Segment Open

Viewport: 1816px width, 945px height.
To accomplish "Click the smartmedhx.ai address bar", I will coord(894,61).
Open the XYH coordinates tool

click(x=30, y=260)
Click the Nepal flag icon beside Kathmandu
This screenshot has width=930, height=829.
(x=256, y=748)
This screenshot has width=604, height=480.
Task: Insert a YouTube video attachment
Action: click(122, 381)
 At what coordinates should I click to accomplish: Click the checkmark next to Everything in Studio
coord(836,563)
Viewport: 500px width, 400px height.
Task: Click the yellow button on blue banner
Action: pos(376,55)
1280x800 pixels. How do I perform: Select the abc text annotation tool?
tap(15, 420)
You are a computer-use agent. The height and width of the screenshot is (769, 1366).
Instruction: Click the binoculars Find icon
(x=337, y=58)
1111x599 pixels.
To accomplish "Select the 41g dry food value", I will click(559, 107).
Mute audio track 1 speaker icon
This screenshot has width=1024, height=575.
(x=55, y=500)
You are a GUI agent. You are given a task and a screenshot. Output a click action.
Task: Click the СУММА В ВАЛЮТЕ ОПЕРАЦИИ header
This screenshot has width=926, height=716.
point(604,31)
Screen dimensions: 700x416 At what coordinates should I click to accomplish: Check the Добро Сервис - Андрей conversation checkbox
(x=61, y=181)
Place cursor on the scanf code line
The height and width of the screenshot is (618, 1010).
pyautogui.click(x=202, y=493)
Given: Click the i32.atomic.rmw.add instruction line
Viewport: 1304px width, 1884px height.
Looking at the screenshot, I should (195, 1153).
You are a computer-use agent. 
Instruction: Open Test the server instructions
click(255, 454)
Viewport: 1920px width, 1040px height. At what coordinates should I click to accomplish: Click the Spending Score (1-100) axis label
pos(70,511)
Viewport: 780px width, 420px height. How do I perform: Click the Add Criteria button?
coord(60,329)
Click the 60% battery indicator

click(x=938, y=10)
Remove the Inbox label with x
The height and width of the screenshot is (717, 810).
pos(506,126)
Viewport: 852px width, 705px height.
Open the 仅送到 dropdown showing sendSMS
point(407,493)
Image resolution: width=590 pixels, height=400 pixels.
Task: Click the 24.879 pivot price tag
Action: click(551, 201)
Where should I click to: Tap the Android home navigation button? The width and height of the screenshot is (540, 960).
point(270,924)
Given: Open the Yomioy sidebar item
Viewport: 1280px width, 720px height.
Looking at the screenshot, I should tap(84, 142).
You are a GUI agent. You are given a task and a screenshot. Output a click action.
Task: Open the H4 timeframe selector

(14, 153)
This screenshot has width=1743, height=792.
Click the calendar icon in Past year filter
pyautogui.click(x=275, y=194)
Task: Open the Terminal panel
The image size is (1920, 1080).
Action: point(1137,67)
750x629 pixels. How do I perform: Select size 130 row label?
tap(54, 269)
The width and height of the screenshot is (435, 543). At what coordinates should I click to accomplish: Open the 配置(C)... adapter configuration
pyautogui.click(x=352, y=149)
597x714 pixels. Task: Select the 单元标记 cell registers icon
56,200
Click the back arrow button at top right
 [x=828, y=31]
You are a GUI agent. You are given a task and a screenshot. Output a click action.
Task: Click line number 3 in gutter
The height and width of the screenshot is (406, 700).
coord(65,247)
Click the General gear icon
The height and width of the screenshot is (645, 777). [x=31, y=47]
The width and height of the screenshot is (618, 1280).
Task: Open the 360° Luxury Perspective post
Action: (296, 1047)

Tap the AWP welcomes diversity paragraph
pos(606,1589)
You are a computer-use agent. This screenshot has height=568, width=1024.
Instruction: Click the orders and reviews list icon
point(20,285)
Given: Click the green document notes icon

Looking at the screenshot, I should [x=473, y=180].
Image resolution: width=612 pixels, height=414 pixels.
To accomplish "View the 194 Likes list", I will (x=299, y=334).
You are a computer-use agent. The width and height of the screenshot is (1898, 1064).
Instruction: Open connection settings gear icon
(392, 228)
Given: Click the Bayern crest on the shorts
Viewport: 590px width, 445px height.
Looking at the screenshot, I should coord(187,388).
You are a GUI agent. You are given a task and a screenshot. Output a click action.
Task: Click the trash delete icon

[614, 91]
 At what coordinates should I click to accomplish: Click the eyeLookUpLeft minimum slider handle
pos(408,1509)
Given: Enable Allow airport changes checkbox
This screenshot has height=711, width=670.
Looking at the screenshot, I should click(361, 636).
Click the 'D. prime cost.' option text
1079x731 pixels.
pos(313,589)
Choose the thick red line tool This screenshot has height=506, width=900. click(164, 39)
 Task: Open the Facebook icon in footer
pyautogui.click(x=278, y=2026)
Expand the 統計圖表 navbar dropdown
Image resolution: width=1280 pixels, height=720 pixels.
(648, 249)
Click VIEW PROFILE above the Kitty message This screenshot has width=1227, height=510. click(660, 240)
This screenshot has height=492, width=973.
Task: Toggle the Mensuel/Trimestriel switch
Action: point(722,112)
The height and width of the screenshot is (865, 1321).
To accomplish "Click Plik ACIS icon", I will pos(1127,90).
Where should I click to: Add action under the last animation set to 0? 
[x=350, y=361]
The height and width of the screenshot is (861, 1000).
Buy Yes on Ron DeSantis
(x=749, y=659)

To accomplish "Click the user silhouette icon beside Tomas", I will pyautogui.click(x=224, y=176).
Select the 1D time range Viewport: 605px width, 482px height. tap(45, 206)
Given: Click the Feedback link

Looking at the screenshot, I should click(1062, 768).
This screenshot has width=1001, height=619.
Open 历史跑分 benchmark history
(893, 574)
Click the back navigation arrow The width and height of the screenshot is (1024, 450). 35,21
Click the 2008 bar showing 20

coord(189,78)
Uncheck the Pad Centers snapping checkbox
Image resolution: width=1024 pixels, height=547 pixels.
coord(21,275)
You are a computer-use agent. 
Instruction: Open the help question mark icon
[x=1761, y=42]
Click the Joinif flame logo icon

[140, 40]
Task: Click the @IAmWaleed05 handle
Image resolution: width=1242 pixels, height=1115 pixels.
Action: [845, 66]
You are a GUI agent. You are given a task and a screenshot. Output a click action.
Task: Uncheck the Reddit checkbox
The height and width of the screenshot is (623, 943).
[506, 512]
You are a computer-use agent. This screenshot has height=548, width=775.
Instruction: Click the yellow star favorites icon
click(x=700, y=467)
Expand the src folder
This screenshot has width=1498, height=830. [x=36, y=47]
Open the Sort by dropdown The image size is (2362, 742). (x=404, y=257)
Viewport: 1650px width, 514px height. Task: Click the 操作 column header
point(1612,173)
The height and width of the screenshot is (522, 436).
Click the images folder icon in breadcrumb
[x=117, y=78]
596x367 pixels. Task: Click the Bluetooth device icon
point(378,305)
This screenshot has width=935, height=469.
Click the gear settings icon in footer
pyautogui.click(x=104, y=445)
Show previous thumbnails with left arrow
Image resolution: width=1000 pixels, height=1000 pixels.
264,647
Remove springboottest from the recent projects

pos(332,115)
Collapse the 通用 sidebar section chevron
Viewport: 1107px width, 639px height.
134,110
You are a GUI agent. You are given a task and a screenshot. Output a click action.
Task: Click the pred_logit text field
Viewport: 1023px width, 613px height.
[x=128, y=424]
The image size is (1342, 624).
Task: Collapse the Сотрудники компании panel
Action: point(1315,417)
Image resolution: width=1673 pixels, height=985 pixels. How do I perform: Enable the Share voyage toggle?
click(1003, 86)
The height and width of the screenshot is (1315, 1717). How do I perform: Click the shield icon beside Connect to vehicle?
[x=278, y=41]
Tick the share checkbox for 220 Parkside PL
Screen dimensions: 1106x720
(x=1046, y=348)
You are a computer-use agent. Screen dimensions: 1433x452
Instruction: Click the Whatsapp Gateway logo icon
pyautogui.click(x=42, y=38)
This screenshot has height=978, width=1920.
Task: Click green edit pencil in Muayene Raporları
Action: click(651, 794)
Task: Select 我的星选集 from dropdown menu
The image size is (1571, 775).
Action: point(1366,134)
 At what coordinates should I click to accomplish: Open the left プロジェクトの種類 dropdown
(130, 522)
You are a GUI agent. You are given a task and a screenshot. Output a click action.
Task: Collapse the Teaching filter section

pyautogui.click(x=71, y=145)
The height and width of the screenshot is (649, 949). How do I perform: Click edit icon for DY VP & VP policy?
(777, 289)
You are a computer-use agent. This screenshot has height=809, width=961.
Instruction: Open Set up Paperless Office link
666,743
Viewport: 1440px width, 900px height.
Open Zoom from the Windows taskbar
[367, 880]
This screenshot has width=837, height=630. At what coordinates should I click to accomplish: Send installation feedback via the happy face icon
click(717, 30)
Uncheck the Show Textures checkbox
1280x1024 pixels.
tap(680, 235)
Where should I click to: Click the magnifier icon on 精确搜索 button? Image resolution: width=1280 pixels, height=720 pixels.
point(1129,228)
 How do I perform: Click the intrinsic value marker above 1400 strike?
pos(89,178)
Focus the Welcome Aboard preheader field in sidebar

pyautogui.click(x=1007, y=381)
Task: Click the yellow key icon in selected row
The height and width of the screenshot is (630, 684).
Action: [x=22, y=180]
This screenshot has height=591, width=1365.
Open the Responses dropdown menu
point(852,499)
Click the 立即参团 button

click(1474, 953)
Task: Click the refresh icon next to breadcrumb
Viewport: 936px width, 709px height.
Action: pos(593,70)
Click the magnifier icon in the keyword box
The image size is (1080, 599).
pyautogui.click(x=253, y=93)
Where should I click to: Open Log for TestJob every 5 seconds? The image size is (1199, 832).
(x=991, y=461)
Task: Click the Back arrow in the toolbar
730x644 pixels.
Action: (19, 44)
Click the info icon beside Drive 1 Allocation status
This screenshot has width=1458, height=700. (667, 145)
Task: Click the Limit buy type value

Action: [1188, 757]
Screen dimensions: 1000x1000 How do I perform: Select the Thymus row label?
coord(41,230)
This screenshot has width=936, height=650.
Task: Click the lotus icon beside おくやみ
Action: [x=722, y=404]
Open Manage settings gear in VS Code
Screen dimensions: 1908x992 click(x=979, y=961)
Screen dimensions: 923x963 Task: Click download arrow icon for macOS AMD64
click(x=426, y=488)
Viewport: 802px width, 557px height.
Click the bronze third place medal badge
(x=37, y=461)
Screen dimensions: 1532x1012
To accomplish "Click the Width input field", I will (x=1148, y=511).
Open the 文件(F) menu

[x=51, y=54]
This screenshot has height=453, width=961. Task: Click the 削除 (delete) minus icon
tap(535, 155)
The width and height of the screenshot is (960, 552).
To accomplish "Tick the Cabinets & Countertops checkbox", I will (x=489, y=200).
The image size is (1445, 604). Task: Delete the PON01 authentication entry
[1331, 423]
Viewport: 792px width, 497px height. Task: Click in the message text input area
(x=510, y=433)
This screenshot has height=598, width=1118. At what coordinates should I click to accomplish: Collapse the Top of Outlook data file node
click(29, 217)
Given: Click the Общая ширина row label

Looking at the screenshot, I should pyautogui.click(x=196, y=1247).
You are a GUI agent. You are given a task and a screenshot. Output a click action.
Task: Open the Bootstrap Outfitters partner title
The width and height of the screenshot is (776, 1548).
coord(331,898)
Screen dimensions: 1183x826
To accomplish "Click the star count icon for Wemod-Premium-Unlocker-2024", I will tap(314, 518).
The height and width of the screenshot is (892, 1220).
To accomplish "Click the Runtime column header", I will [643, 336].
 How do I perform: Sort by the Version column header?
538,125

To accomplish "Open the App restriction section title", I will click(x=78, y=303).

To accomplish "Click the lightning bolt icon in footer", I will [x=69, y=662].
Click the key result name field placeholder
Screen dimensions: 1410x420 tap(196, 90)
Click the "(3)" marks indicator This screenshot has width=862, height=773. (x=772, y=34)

Segment Closed

WHAT YOU SHOULD DO |
Restate word for word the lines in the material above from the one with "Where should I click to: Tap" to the one with "Task: Click line number 3 in gutter"; both of those lines count, and nothing else does.

SOLUTION |
Where should I click to: Tap the Android home navigation button? The width and height of the screenshot is (540, 960).
point(270,924)
Given: Open the Yomioy sidebar item
Viewport: 1280px width, 720px height.
Looking at the screenshot, I should tap(84, 142).
You are a GUI agent. You are given a task and a screenshot. Output a click action.
Task: Open the H4 timeframe selector

(14, 153)
This screenshot has width=1743, height=792.
Click the calendar icon in Past year filter
pyautogui.click(x=275, y=194)
Task: Open the Terminal panel
The image size is (1920, 1080).
Action: point(1137,67)
750x629 pixels. How do I perform: Select size 130 row label?
tap(54, 269)
The width and height of the screenshot is (435, 543). At what coordinates should I click to accomplish: Open the 配置(C)... adapter configuration
pyautogui.click(x=352, y=149)
597x714 pixels. Task: Select the 单元标记 cell registers icon
56,200
Click the back arrow button at top right
 [x=828, y=31]
You are a GUI agent. You are given a task and a screenshot. Output a click action.
Task: Click line number 3 in gutter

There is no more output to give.